More than Thoughts and Candles
Is there more hostility to authentic biblical Christianity than a few decades ago? Probably. But people are still people. They don’t want to be scared, and they don’t want to die. They need forgiveness, they need comfort, they need hope. They need Jesus.
It certainly wasn’t the first deadly shooting on one of our college campuses, but this one just happened to be the college campus I know best. On Monday night, while I was taking my nine-year-old to a Hornets game for his birthday, my phone erupted with texts from my friends in East Lansing. There was an active shooter on the campus of Michigan State University.
We’ve all seen these stories before. Maybe your school or child’s school has faced this grief already. It was a little over four years ago when a similar tragedy took place at UNC Charlotte, just 20 minutes from where I now live. On Monday it happened at MSU—three dead, five seriously wounded, and a whole community in mourning.

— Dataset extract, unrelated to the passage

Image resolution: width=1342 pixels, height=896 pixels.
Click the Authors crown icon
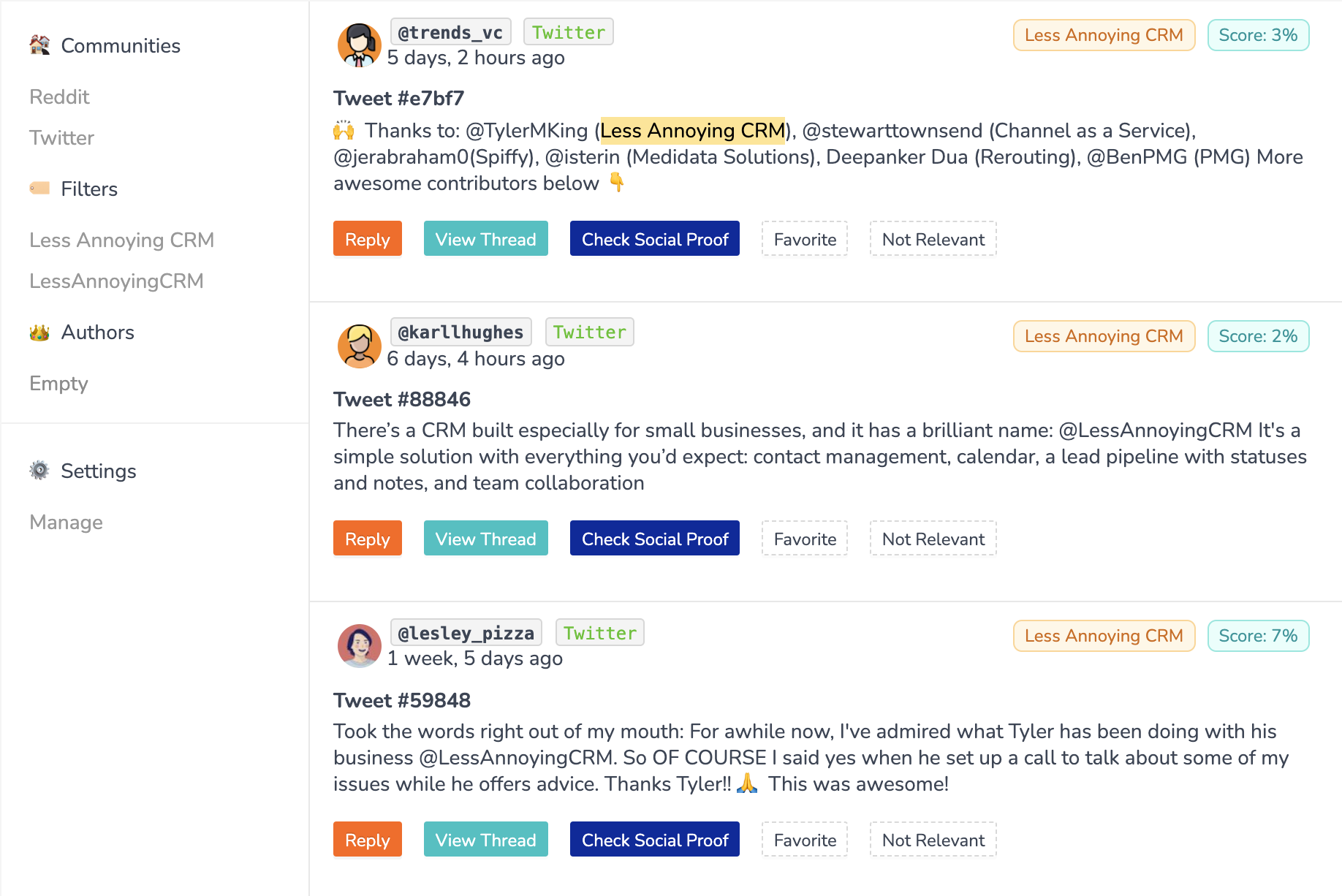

Before moving to Charlotte, I pastored in East Lansing for 13 years. If you’ve never lived in a small city with a major university, you may not be able to fathom how virtually everyone and everything can be connected to a single school. I didn’t go to Michigan State, but it was hard to pastor University Reformed Church without bleeding green and white. I could hear Spartan Stadium from my home and see the blimp overhead for big games. So as I followed the news on Monday night, into Tuesday morning, I knew all the buildings and all the streets. I heard from friends with children locked in the basement of the library, from friends who opened their home for college students to sleep on the floor so they could get off campus, from friends with relatives who were running across campus in the dark because the police told them the shooter could be nearing their location.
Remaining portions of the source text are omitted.